In an experimental intervention court in Queens, New York, the goal is not to punish the accused, but rather help save them. The women that are brought in front of Judge Toko Serita have all found their way into prostitution. Some by lack of options and others by deception and force.

Whether they realize it or not they have become part of the vicious cycle of human trafficking. They run the gambit from undocumented Asian migrants, who found themselves working in massage parlors after being promised a better life in America, to minors and minorities lured in by manipulating and violent pimps.

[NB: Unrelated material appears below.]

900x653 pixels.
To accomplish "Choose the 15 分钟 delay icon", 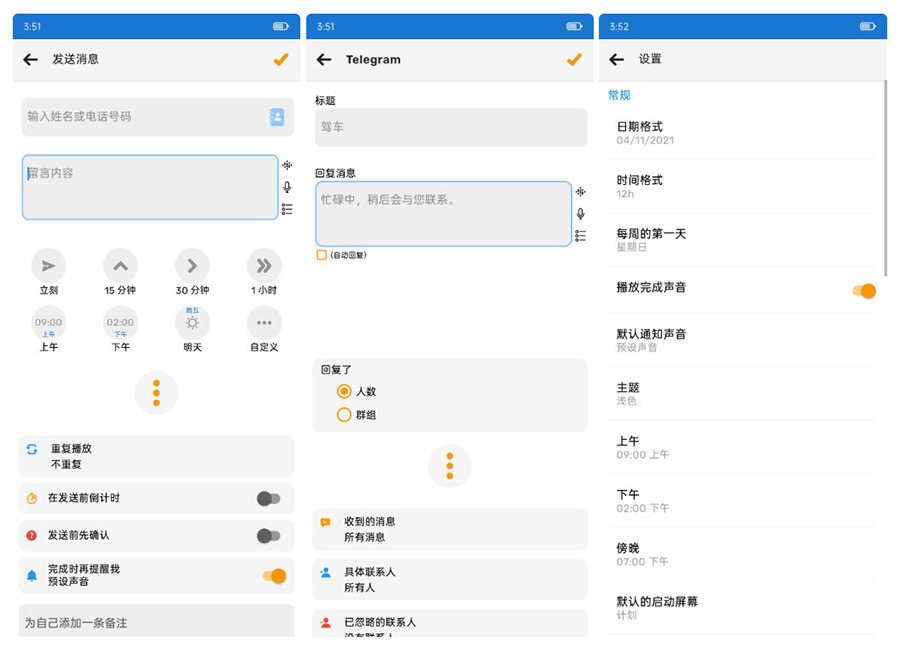I will 120,266.
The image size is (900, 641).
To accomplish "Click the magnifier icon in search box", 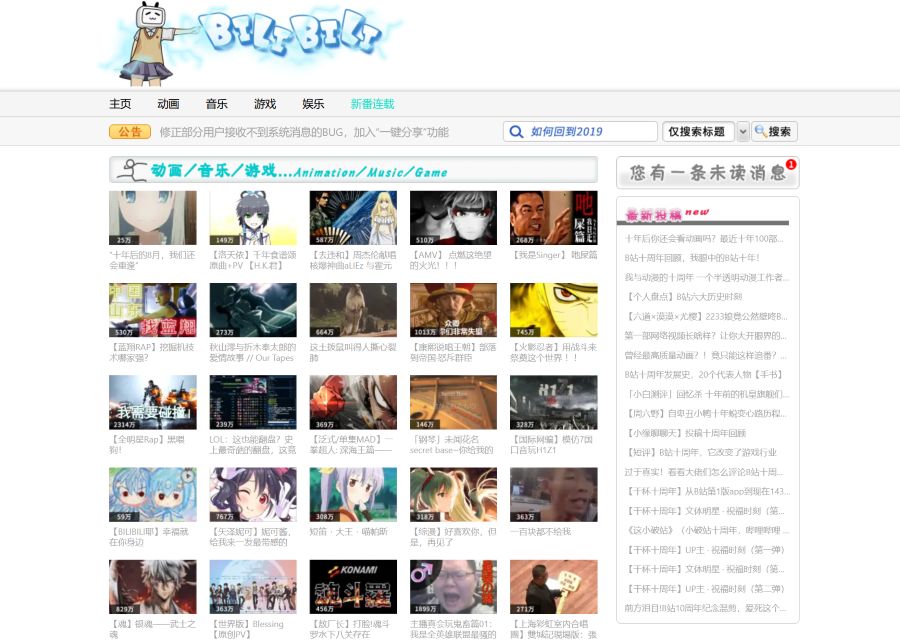I will [x=516, y=132].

Through Stephanie Wang-Breal’s immersive and non-judgmental lens, Blowin’ Up reveals itself to be a captivating meditation on how the criminal justice system can be used as a tool for uplifting change, and not merely punishment. The accused women brought in front of the court are all given the same choices: plead guilty, fight the charge, or take a series of counselling sessions and get the charges wiped clean upon completion.

It is the latter option that the film is most fascinated with. Through lawyers like Eliza Hooks and countless social workers, Blowin’ Up effectively shows the difference that can be made with the proper support network in place. The trust established, and bonds of friendships made, go a long way in ensuring that the sex workers do not fall back into old patterns.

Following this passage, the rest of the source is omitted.